Task directions
As the answer, set down the lines below from the one containing "Click Jetzt Spielen" through the one containing "Click scrollbar down", exactly and inclusively, and no others.

Source data
============================================================

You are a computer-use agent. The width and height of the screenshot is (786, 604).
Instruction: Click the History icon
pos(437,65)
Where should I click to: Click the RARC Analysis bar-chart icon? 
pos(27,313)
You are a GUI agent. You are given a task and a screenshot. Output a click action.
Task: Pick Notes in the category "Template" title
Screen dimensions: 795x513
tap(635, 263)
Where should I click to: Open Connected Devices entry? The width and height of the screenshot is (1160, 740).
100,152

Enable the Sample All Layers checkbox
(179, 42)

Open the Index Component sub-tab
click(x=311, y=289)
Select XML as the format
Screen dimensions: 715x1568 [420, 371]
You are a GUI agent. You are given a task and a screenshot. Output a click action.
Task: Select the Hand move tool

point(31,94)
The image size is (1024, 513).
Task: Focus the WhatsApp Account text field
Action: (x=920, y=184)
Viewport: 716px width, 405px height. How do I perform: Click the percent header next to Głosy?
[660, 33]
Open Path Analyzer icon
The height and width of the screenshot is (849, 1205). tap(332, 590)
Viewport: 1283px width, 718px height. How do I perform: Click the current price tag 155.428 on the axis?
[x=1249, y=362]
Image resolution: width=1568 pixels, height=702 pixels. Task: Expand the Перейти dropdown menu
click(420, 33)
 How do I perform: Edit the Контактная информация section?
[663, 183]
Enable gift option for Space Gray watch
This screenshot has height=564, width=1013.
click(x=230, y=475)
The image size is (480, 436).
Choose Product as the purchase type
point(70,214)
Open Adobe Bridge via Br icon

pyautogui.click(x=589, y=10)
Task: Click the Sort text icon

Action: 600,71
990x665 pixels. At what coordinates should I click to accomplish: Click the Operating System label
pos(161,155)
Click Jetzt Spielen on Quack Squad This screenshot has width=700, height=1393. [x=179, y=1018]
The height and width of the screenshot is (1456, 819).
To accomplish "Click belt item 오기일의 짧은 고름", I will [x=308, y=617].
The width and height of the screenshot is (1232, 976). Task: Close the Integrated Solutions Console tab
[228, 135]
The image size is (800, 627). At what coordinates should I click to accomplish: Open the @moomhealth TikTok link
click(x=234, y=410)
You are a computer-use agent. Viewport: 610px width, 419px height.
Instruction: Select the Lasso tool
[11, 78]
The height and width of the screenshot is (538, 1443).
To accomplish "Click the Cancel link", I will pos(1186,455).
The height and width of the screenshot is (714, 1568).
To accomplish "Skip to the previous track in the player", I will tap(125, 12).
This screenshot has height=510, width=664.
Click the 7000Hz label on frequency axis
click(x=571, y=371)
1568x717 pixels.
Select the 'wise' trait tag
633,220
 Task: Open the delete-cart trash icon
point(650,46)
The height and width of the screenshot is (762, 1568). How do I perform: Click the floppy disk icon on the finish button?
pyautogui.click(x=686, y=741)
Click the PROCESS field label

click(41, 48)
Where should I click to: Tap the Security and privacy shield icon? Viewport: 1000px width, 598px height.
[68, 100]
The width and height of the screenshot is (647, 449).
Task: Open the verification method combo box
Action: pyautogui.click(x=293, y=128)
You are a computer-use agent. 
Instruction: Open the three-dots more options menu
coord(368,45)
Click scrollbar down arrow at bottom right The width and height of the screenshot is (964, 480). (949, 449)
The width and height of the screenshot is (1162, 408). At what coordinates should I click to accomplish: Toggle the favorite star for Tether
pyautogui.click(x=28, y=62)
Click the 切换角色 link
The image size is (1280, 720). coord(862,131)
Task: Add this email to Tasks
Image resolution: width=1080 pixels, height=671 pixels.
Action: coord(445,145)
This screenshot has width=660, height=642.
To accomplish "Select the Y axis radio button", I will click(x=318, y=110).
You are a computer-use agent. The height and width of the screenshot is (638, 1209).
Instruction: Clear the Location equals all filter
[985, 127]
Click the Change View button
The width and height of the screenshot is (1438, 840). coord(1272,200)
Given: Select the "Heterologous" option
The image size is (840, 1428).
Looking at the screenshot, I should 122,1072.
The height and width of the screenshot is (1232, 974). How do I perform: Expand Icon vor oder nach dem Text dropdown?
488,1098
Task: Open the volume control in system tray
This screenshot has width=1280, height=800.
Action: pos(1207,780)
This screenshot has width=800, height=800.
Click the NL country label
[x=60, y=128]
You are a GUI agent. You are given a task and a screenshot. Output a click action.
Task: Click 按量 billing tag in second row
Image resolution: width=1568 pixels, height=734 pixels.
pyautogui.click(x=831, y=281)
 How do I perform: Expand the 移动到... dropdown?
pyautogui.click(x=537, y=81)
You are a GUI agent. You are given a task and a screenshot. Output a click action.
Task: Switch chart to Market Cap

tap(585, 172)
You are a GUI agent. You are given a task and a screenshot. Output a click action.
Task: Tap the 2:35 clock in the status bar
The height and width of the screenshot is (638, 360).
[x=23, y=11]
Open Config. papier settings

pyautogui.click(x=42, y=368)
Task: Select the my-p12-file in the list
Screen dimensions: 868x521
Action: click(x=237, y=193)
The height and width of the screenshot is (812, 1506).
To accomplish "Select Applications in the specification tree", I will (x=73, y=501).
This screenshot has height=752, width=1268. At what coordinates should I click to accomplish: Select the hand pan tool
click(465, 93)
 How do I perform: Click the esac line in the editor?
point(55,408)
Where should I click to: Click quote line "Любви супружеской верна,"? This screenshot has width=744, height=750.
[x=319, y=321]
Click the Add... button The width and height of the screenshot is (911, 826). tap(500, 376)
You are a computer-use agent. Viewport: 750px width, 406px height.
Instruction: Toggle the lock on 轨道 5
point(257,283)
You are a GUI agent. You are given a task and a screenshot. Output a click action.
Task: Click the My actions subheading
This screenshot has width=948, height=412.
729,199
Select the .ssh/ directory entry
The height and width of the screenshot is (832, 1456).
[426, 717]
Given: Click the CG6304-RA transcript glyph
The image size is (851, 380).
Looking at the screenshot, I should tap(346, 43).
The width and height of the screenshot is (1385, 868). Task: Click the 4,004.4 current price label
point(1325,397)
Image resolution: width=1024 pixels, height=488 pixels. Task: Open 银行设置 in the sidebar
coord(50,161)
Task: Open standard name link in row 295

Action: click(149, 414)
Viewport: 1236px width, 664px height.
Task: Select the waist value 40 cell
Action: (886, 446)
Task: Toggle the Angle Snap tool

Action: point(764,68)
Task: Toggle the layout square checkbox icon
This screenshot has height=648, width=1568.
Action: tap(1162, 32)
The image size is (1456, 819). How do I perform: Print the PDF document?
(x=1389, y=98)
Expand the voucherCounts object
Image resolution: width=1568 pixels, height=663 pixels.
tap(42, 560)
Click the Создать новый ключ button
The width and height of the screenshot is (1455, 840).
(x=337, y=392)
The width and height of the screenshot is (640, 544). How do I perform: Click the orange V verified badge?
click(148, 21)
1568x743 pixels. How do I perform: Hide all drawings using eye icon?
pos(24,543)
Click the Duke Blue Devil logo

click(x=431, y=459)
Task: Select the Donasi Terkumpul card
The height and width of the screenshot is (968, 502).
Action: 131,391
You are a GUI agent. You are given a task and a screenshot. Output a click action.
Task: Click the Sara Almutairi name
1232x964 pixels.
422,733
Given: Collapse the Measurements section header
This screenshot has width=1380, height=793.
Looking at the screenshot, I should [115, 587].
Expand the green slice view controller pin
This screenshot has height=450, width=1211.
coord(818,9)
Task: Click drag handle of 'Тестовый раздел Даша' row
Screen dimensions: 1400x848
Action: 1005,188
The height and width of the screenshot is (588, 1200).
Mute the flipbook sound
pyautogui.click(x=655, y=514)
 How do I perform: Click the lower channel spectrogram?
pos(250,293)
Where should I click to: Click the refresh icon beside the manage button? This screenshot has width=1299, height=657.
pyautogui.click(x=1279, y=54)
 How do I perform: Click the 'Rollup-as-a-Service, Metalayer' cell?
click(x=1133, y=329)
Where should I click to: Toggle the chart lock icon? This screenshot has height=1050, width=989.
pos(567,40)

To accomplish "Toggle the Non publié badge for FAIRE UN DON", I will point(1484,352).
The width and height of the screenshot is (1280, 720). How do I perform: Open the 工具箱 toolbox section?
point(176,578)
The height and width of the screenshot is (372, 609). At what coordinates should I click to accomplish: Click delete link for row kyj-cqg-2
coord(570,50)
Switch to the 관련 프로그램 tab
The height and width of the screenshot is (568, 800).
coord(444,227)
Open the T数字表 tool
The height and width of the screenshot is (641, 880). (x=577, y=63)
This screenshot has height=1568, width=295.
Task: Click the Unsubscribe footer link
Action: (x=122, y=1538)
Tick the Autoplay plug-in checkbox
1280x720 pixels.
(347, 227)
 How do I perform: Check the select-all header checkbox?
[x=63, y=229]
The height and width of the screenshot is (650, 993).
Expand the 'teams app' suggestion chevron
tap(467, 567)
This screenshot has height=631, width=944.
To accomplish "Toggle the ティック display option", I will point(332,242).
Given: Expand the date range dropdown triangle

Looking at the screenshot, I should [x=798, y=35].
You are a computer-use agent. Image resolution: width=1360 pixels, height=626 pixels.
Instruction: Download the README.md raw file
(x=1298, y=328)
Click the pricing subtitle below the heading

============================================================

Exercise result
Click Jetzt Spielen on Quack Squad This screenshot has width=700, height=1393. [x=179, y=1018]
The height and width of the screenshot is (1456, 819).
To accomplish "Click belt item 오기일의 짧은 고름", I will [x=308, y=617].
The width and height of the screenshot is (1232, 976). Task: Close the Integrated Solutions Console tab
[228, 135]
The image size is (800, 627). At what coordinates should I click to accomplish: Open the @moomhealth TikTok link
click(x=234, y=410)
You are a computer-use agent. Viewport: 610px width, 419px height.
Instruction: Select the Lasso tool
[11, 78]
The height and width of the screenshot is (538, 1443).
To accomplish "Click the Cancel link", I will pos(1186,455).
The height and width of the screenshot is (714, 1568).
To accomplish "Skip to the previous track in the player", I will tap(125, 12).
This screenshot has height=510, width=664.
Click the 7000Hz label on frequency axis
click(x=571, y=371)
1568x717 pixels.
Select the 'wise' trait tag
633,220
 Task: Open the delete-cart trash icon
point(650,46)
The height and width of the screenshot is (762, 1568). How do I perform: Click the floppy disk icon on the finish button?
pyautogui.click(x=686, y=741)
Click the PROCESS field label

click(41, 48)
Where should I click to: Tap the Security and privacy shield icon? Viewport: 1000px width, 598px height.
[68, 100]
The width and height of the screenshot is (647, 449).
Task: Open the verification method combo box
Action: pyautogui.click(x=293, y=128)
You are a computer-use agent. 
Instruction: Open the three-dots more options menu
coord(368,45)
Click scrollbar down arrow at bottom right The width and height of the screenshot is (964, 480). (949, 449)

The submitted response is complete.